◆ **Exercise instructions**
Begin with the line containing "Where should I click to: Click the Past" and copy every line after it to the end of the entries, exactly, leaving out the lines before it.

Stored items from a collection
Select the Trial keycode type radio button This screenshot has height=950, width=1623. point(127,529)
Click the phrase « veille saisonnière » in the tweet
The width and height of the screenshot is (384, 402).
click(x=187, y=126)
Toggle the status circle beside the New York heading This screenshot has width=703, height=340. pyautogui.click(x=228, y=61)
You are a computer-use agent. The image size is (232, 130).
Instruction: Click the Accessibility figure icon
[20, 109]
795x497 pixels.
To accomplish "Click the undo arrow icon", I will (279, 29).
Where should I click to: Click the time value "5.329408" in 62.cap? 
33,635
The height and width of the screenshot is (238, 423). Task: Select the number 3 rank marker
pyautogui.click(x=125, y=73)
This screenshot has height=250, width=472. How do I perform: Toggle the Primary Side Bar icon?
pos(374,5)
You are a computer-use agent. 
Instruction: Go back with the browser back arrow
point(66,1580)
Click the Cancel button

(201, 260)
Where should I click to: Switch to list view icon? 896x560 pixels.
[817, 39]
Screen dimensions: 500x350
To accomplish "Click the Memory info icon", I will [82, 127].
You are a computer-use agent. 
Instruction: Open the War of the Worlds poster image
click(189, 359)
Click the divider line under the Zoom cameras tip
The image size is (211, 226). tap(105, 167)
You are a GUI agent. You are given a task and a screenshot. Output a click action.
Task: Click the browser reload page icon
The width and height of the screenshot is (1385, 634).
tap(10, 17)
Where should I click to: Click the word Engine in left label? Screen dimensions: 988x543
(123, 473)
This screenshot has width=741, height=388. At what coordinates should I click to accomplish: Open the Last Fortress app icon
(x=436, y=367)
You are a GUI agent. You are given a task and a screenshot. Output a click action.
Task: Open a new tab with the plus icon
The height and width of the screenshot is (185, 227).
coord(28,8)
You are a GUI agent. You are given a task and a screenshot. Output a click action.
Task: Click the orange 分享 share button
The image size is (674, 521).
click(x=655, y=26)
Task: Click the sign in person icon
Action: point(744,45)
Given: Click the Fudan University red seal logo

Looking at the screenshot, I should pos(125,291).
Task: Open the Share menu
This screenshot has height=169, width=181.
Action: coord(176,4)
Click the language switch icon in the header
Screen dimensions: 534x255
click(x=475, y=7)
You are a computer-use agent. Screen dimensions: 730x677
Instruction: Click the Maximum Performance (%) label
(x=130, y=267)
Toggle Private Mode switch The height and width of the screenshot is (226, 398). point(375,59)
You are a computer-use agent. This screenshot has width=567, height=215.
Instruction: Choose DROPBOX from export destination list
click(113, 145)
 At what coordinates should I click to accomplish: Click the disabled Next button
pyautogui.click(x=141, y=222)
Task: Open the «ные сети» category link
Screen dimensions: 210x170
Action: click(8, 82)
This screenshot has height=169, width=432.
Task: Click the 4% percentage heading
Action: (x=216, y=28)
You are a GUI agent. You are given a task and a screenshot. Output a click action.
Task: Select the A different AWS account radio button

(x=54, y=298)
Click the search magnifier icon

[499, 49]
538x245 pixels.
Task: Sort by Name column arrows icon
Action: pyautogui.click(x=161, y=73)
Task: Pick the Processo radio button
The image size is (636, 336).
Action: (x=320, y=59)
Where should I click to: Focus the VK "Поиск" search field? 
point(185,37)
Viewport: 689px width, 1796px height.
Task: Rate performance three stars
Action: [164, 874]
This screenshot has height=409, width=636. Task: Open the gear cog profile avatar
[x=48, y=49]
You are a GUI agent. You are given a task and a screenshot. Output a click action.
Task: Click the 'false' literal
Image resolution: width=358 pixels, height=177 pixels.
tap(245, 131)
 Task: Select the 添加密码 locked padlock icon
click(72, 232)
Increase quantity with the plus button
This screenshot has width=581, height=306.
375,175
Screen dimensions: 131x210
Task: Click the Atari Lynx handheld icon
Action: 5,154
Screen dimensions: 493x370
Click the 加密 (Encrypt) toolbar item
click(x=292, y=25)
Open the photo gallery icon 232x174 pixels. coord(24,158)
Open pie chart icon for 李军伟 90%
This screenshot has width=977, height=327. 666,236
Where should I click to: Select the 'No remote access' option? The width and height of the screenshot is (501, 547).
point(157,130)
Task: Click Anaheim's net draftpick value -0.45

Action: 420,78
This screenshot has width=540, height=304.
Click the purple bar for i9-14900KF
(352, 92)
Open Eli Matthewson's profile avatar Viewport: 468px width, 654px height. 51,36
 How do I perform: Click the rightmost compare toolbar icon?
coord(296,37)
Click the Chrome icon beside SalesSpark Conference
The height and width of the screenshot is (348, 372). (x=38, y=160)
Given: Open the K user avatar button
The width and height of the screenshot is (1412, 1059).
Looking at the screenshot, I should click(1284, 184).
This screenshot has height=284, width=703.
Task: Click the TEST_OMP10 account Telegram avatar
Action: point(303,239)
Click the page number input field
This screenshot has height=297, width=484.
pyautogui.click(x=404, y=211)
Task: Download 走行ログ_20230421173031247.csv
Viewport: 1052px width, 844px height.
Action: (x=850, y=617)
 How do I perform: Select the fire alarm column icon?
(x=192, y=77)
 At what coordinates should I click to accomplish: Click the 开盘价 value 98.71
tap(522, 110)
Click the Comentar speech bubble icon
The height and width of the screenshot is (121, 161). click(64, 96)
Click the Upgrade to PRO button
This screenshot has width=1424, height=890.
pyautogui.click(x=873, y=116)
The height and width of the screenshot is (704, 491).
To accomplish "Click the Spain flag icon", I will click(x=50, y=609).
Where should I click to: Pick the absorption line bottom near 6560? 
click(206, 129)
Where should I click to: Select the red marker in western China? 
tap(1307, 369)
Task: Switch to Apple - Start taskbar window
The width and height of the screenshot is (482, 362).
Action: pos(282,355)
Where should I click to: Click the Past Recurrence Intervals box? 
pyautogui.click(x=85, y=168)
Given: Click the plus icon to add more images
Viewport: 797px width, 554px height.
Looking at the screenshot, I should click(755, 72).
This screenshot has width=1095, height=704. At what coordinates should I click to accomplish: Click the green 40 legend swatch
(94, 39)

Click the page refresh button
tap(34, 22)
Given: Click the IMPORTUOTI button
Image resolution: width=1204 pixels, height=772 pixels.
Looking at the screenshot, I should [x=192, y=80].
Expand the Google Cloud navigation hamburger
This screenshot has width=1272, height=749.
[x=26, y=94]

◆ **Exercise answer**
Where should I click to: Click the Past Recurrence Intervals box? 
pyautogui.click(x=85, y=168)
Given: Click the plus icon to add more images
Viewport: 797px width, 554px height.
Looking at the screenshot, I should click(755, 72).
This screenshot has width=1095, height=704. At what coordinates should I click to accomplish: Click the green 40 legend swatch
(94, 39)

Click the page refresh button
tap(34, 22)
Given: Click the IMPORTUOTI button
Image resolution: width=1204 pixels, height=772 pixels.
Looking at the screenshot, I should [x=192, y=80].
Expand the Google Cloud navigation hamburger
This screenshot has width=1272, height=749.
[x=26, y=94]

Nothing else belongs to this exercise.